Monday, December 10, 2018

Let's Talk About Reading

We'd like to thank everyone who participated in our survey about reading. We received many thoughtful responses to the question "How do you feel about reading?" as well as some wonderful book suggestions.  Many thanks to Ms. Hruban who compiled the data and created a display to share it in the library.  Here are some of the highlights:

How did Bryn Mawr School students and faculty feel about reading? Most said they love reading:

I love to read! I find pleasure in reading and enjoy having time to calm down and curl up with a good book.
I just enjoy reading. Always did; always will. When I’m bored, I read. Before bed, every day, I read. It helps me sleep.
I love reading! When I’m sad or scared I read and forget about what’s bothering me.
I LOVE reading, so I definitely read a lot. I’ve actually been told I read too much sometimes.
Many feel frustrated that they don’t have much time for reading.

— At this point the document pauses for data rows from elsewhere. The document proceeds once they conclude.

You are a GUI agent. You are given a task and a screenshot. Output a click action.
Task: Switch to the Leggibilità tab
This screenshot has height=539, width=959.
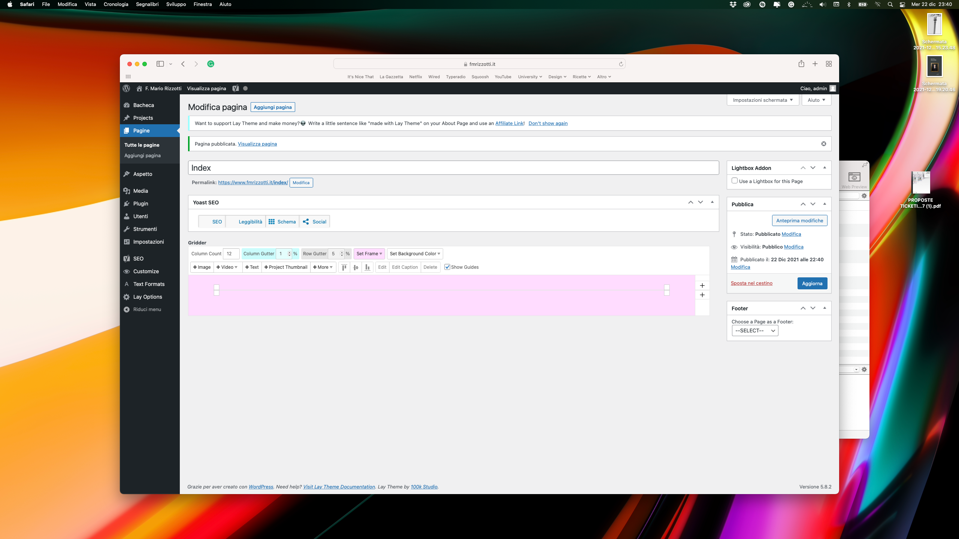250,222
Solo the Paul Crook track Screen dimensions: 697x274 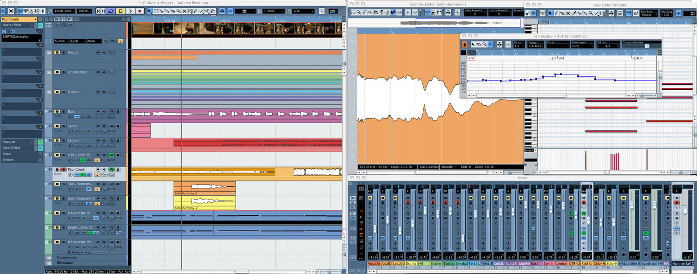coord(62,169)
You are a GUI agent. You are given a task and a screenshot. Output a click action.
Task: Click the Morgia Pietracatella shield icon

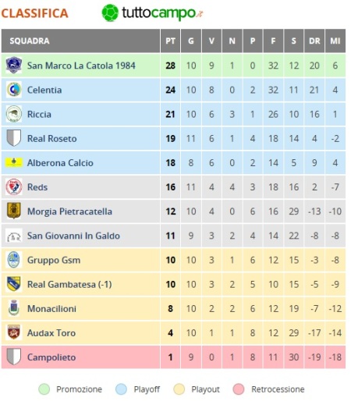pos(14,211)
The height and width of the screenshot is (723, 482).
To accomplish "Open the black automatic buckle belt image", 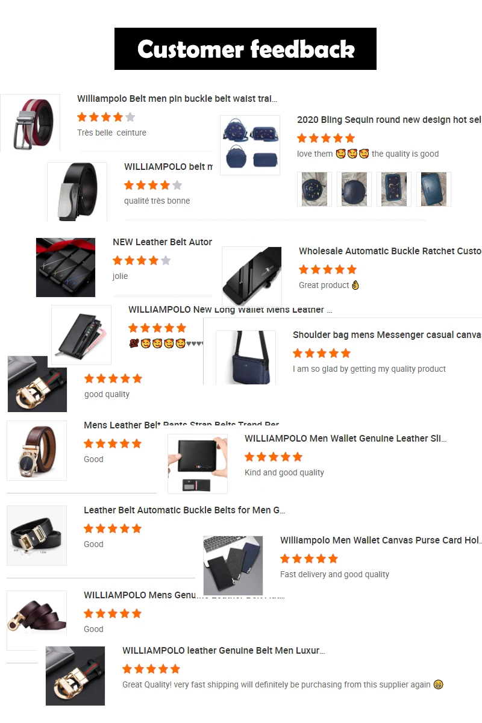I will 77,192.
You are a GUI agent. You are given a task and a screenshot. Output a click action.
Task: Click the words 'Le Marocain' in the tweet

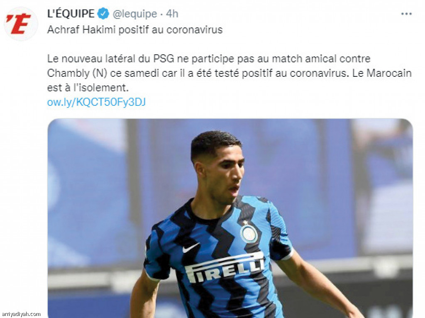click(x=382, y=73)
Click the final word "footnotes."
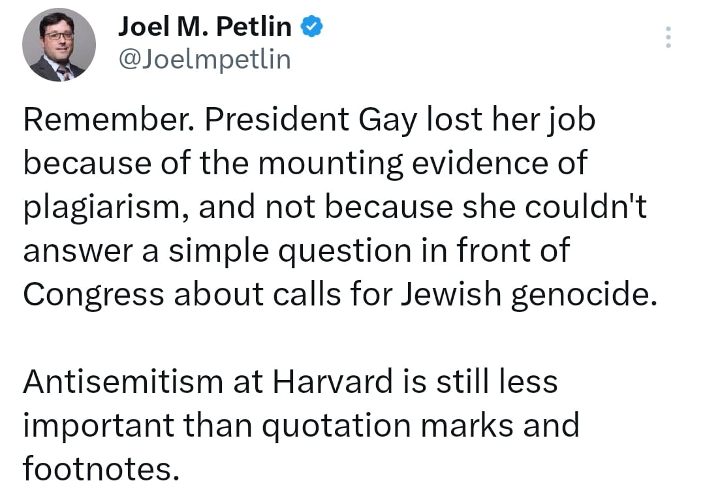Screen dimensions: 705x500 [101, 467]
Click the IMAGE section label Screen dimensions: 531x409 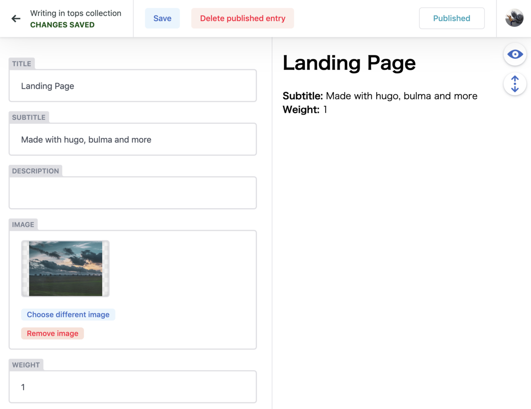(23, 225)
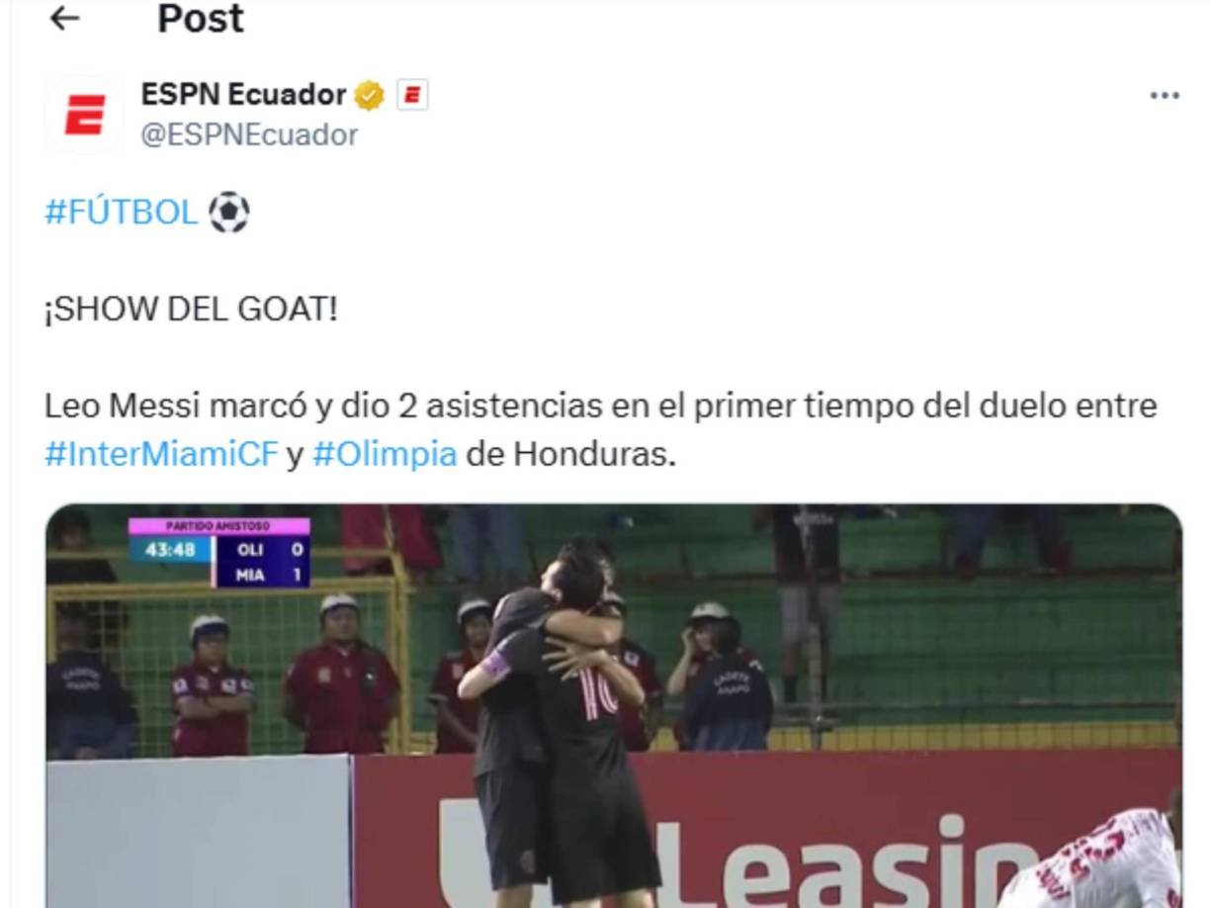Click the Post page heading
Screen dimensions: 1210x908
tap(201, 18)
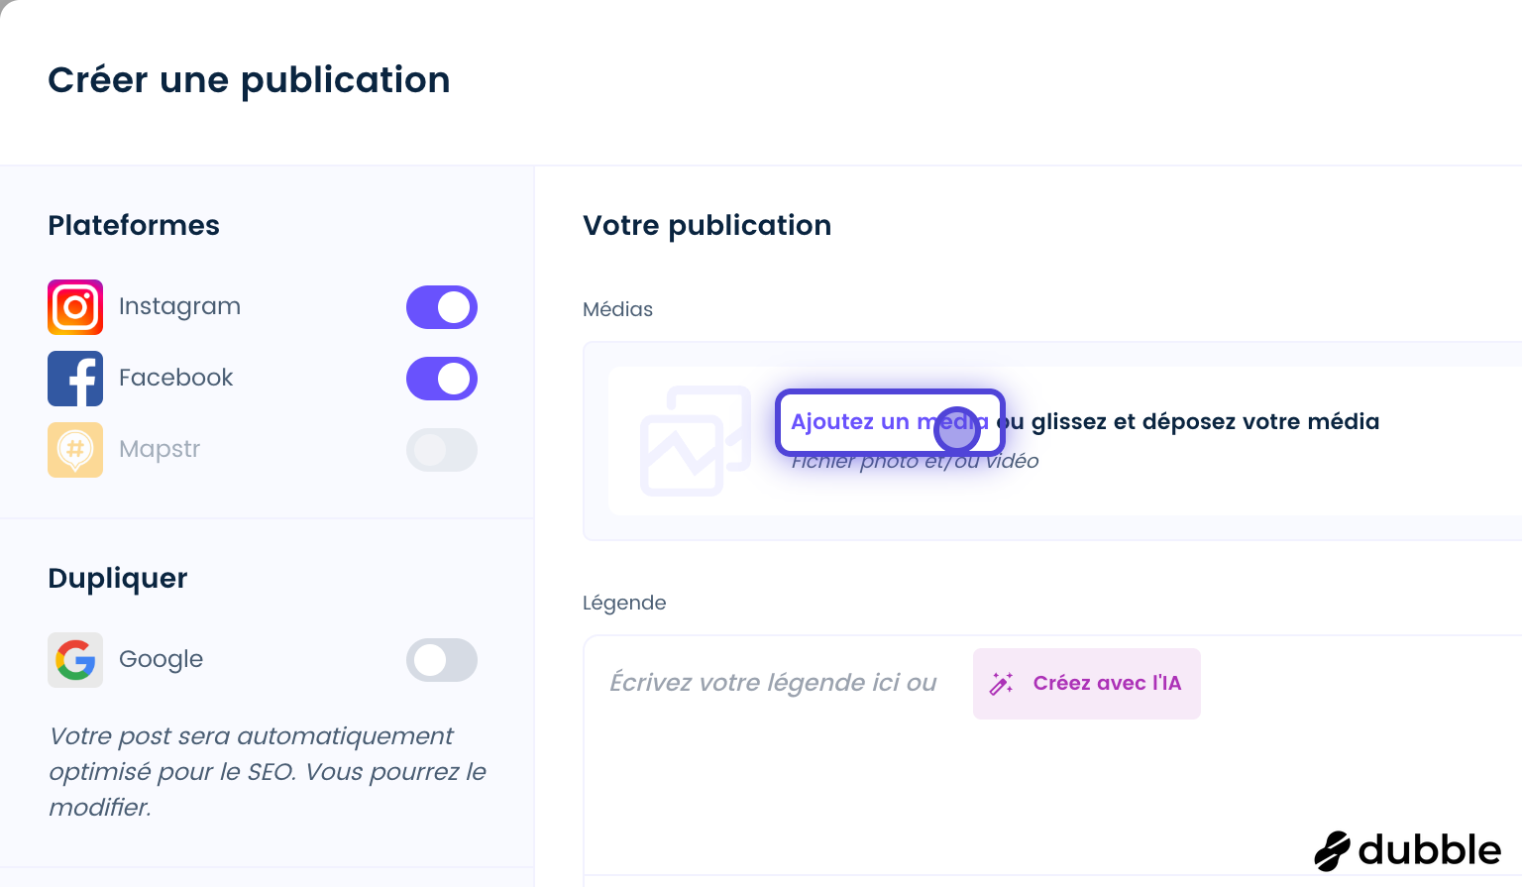Click the Mapstr platform label
Viewport: 1522px width, 887px height.
160,450
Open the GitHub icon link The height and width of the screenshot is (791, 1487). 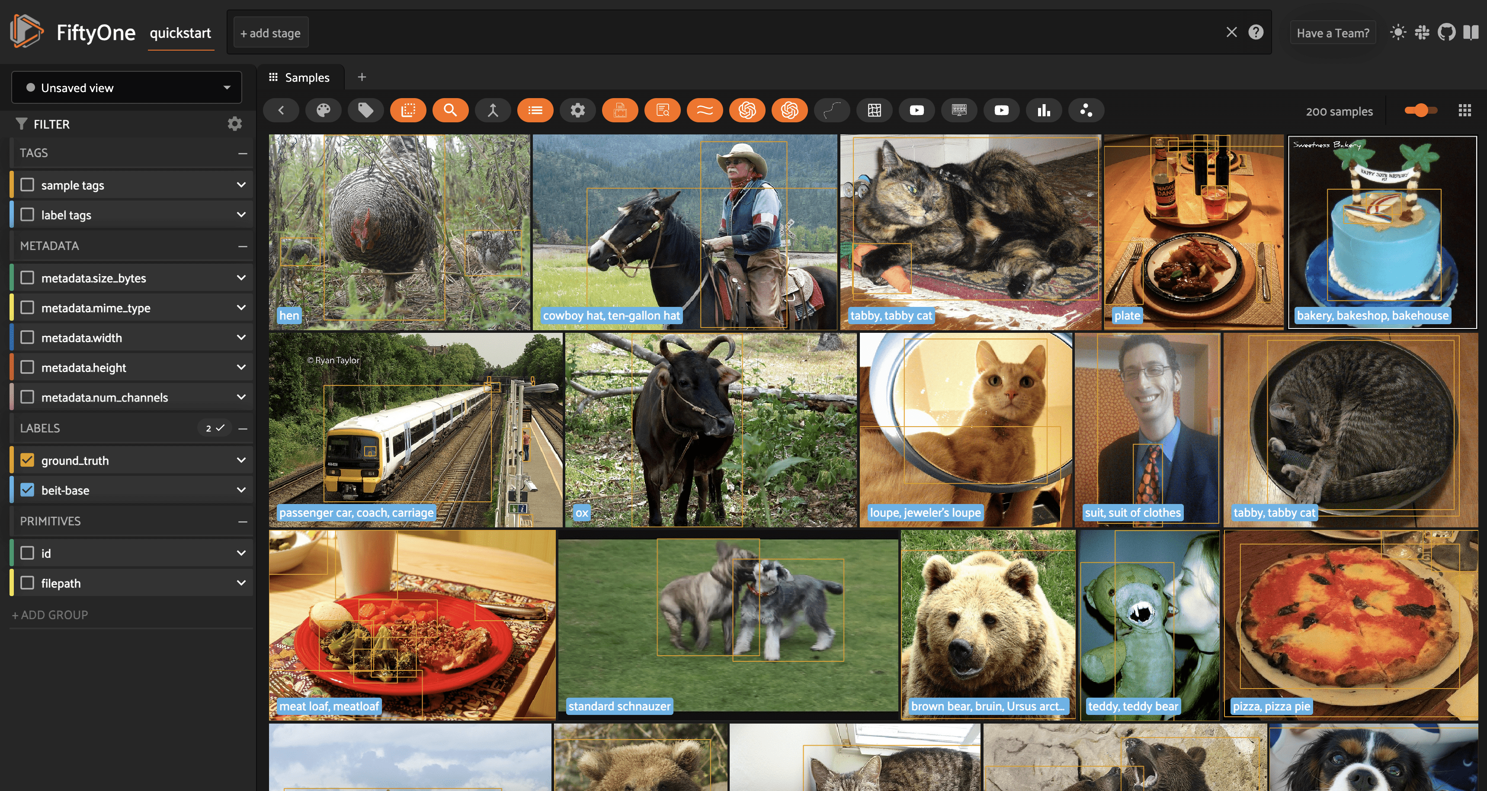[x=1446, y=32]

I absolutely love it, I just wish I had more time for it!
I like it a lot but a I don’t have a lot of time to do it anymore.
Wish there were 5 more hours in the day to do it.
Some mentioned loving to read but having a hard time finding a book that will grab them.

I love reading but I have a very certain kind of book that I like, and its hard to find the perfect book.
If I find a good book, which is rare because I don’t know what to look for, I love to read.

What gets in the way of reading? Nearly everyone mentioned homework!

Stress, school work, sleep, the internet, socializing, more school work!
Other time commitments, such as sports, chores, and homework. The temptation of picking up my phone also sometimes prevents me from reading.
I forget about how much I love reading and end up not reading that frequently.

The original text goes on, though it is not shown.